_WORK INSTRUCTIONS_
Exactly the lines from the one holding "News (343, 97)" through the final line of the data are wanted, copied as written.

AVAILABLE RECORDS section start

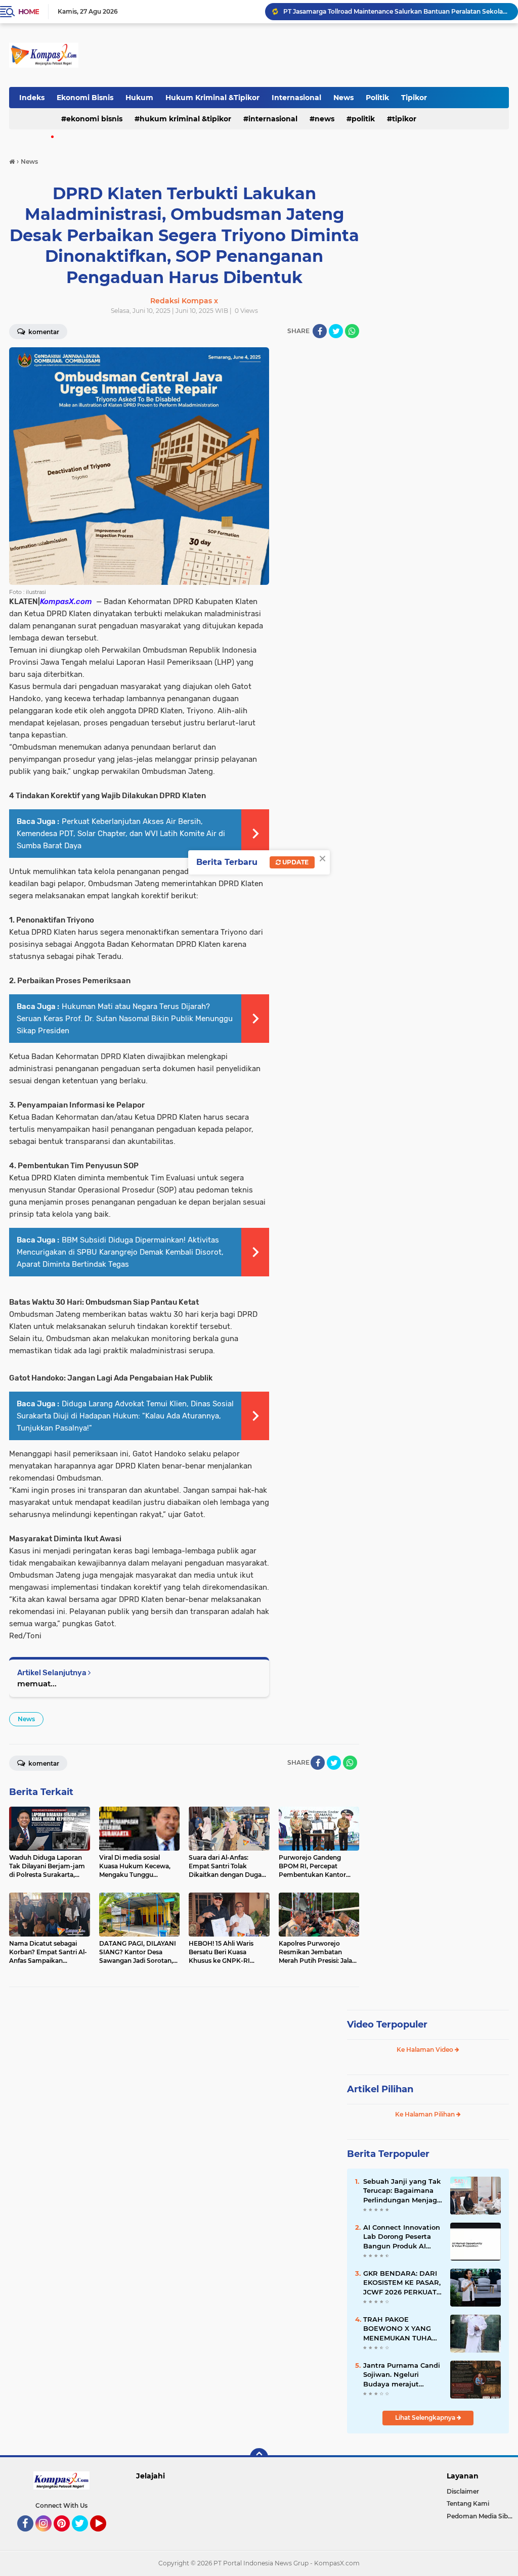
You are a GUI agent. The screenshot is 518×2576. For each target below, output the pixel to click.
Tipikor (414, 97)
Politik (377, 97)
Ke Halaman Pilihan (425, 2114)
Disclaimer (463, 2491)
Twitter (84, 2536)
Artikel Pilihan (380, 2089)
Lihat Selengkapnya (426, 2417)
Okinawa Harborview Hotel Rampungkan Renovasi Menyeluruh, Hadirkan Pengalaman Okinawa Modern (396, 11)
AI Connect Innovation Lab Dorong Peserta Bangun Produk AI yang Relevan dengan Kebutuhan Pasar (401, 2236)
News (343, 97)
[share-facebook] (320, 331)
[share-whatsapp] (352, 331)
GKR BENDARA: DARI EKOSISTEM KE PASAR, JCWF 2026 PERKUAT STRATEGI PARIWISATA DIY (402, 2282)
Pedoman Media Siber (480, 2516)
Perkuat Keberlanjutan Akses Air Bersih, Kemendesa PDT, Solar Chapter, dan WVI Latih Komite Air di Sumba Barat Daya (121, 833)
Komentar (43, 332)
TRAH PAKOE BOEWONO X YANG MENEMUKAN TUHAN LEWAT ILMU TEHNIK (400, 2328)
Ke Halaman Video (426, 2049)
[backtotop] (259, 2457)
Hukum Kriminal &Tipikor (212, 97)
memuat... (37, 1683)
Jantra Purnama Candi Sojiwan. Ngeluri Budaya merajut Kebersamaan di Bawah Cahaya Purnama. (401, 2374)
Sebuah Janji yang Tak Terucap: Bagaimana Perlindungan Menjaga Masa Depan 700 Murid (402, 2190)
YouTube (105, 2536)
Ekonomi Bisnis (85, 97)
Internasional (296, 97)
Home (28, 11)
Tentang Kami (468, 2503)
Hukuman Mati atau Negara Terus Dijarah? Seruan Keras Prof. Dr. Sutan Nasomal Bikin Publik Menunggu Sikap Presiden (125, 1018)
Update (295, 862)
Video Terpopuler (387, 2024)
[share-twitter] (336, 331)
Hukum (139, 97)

AVAILABLE RECORDS section end

_TASK RESULT_
News (343, 97)
[share-facebook] (320, 331)
[share-whatsapp] (352, 331)
GKR BENDARA: DARI EKOSISTEM KE PASAR, JCWF 2026 PERKUAT STRATEGI PARIWISATA DIY (402, 2282)
Pedoman Media Siber (480, 2516)
Perkuat Keberlanjutan Akses Air Bersih, Kemendesa PDT, Solar Chapter, dan WVI Latih Komite Air di Sumba Barat Daya (121, 833)
Komentar (43, 332)
TRAH PAKOE BOEWONO X YANG MENEMUKAN TUHAN LEWAT ILMU TEHNIK (400, 2328)
Ke Halaman Video (426, 2049)
[backtotop] (259, 2457)
Hukum Kriminal &Tipikor (212, 97)
memuat... (37, 1683)
Jantra Purnama Candi Sojiwan. Ngeluri Budaya merajut Kebersamaan di Bawah Cahaya Purnama. (401, 2374)
Sebuah Janji yang Tak Terucap: Bagaimana Perlindungan Menjaga Masa Depan 700 Murid (402, 2190)
YouTube (105, 2536)
Ekonomi Bisnis (85, 97)
Internasional (296, 97)
Home (28, 11)
Tentang Kami (468, 2503)
Hukuman Mati atau Negara Terus Dijarah? Seruan Keras Prof. Dr. Sutan Nasomal Bikin Publik Menunggu Sikap Presiden (125, 1018)
Update (295, 862)
Video Terpopuler (387, 2024)
[share-twitter] (336, 331)
Hukum (139, 97)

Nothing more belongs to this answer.